After grok filter definition in logstash, index cannot be created

sahere37 · January 26, 2019, 12:32pm

hi all,
I am using logstash to ship log files into elasticsearch. first my configuration file of logstash is as following that successfully ship the files int elasticsearch and I can see the logs in kibana:

input {
file {
    path => "/home/srahimi/files/16.txt"
    type => "t16"
    start_position => "beginning"
  }
}
output {
  elasticsearch { 
    hosts => ["192.168.170.153:9200"]
    index => "mainframe"
    user => "logstash_internal5"
    password => "x-pack-test-password"
 }
  stdout { codec => rubydebug }
}

then, i defined grok filter as following:

input {
file {
    path => "/home/srahimi/files/16.txt"
    type => "t16"
    start_position => "beginning"
  }
}
filter {
  grok {
     match => {"message" => "%{NUMBER:time}:%{NUMBER:c1}#%{NUMBER:c2}#%{WORD:c3}#%{GREEDYDATA:log}"}
  }
}
output {
  elasticsearch { 
    hosts => ["192.168.170.153:9200"]
    index => "mainframe"
    user => "logstash_internal5"
    password => "x-pack-test-password"
 }
  stdout { codec => rubydebug }
}

my input is as following:

20190113:120102756#0025163#I1#120102757:120103620:120103620:000421376:020010:04109:00018732:002:P7T2:P7A6:0:BGEN:0000:0982:0162:

after using the grok filter, the logs cannot be shipped into elasticsearch and i cannot see the defined fields in kibana. notably, there is no error in logstash and elasticsearch logs.
any advice will be so appreciated.

Badger · January 26, 2019, 1:18pm

If you ran logstash successfully with the first configuration then the second configuration is not going to do anything unless new data is appended to that file. If you want to re-read the existing data then you need to add this to the file input:

sincedb_path => "/dev/null"

system · February 23, 2019, 1:19pm

This topic was automatically closed 28 days after the last reply. New replies are no longer allowed.

▶ **Material provided**:
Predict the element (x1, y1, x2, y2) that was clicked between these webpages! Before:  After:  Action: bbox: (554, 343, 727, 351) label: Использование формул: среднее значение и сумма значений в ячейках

▶ **Requirement A**:
Answer these from the logstash thread:
(i) What index name is set in the elasticsearch output?
(ii) What line does Badger say to add to the file input to re-read the existing data?
(iii) How many days after the last reply was the topic closed?
▶ **Requirement B**: Print the part of the logstash thread starting with "my input is" and going on through "be so appreciated.".
Leave the material aside; it has no use here.

▶ **Task response A**:
(i) mainframe
(ii) sincedb_path => "/dev/null"
(iii) 28 days

▶ **Task response B**:
my input is as following:

20190113:120102756#0025163#I1#120102757:120103620:120103620:000421376:020010:04109:00018732:002:P7T2:P7A6:0:BGEN:0000:0982:0162:

after using the grok filter, the logs cannot be shipped into elasticsearch and i cannot see the defined fields in kibana. notably, there is no error in logstash and elasticsearch logs.
any advice will be so appreciated.